**Goal of the exercise:** Copy out every line holding the string "screenshot" from the records below.

**Data to examine:**
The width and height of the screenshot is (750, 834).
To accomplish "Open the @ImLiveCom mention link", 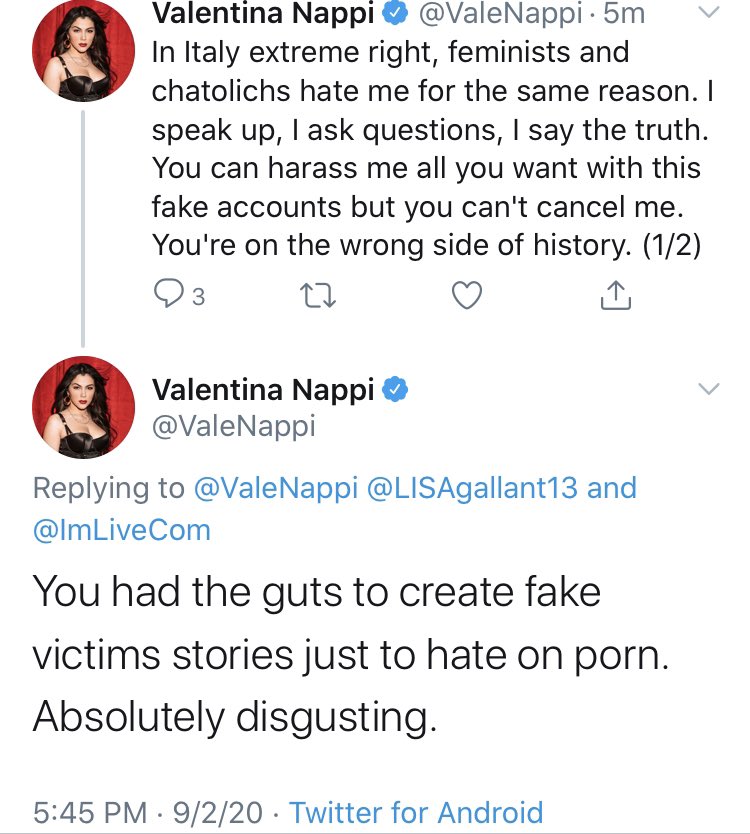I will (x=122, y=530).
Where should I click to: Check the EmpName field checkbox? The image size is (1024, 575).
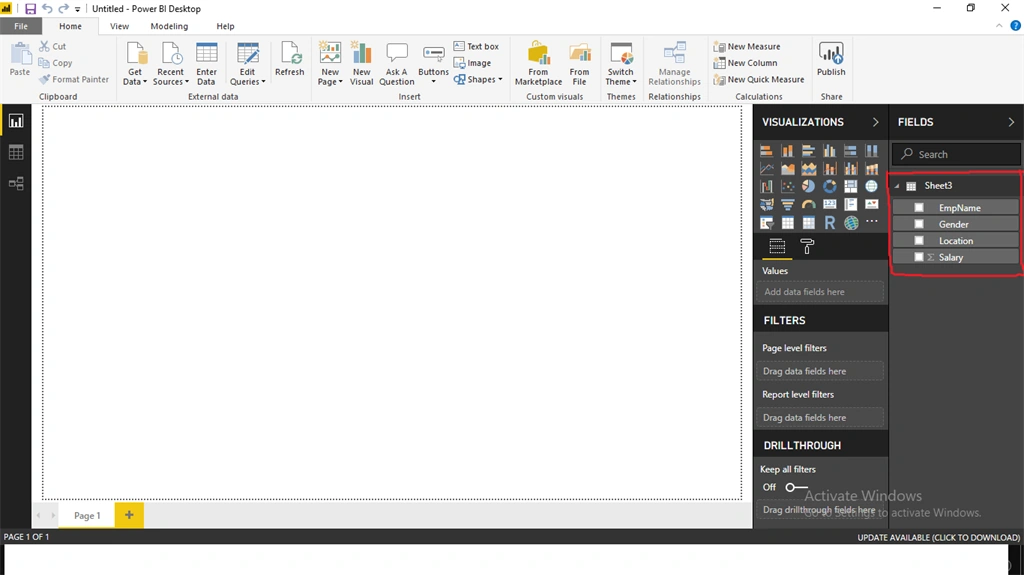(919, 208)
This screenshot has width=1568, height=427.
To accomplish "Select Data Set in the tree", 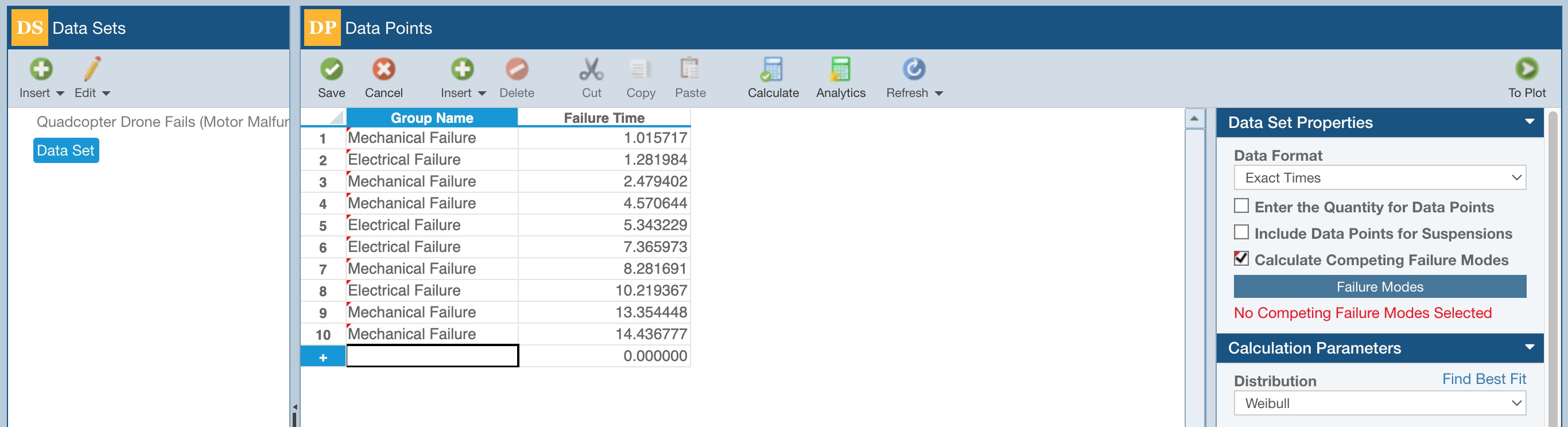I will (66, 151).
--
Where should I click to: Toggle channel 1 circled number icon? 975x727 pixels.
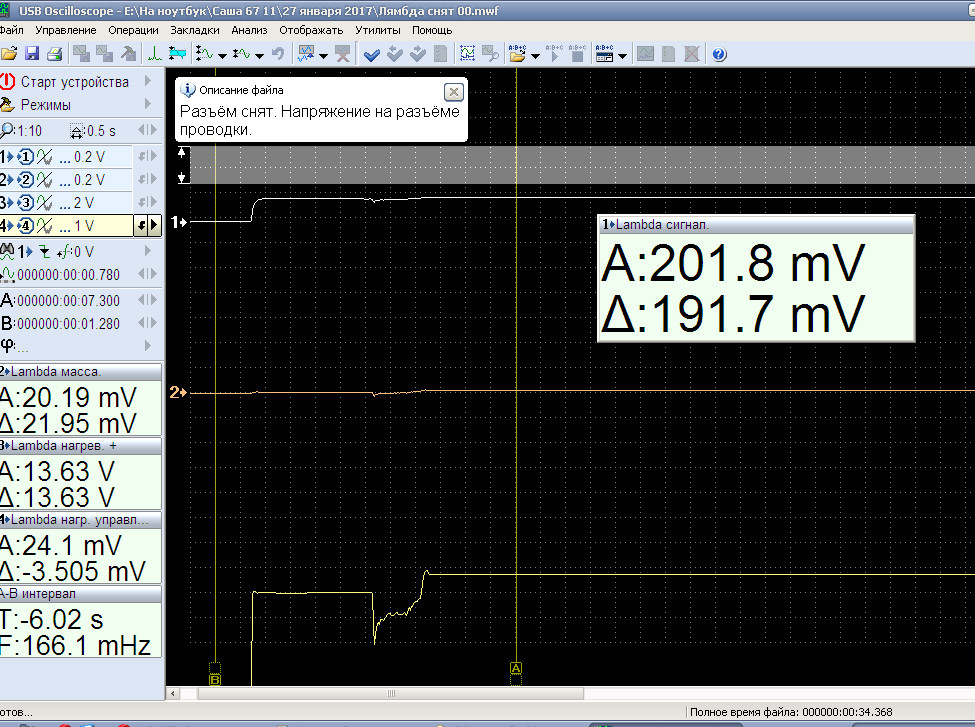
==
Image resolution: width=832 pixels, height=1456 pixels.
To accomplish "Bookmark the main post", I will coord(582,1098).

**Written solution:**
The width and height of the screenshot is (750, 834).
This screenshot has width=1568, height=427.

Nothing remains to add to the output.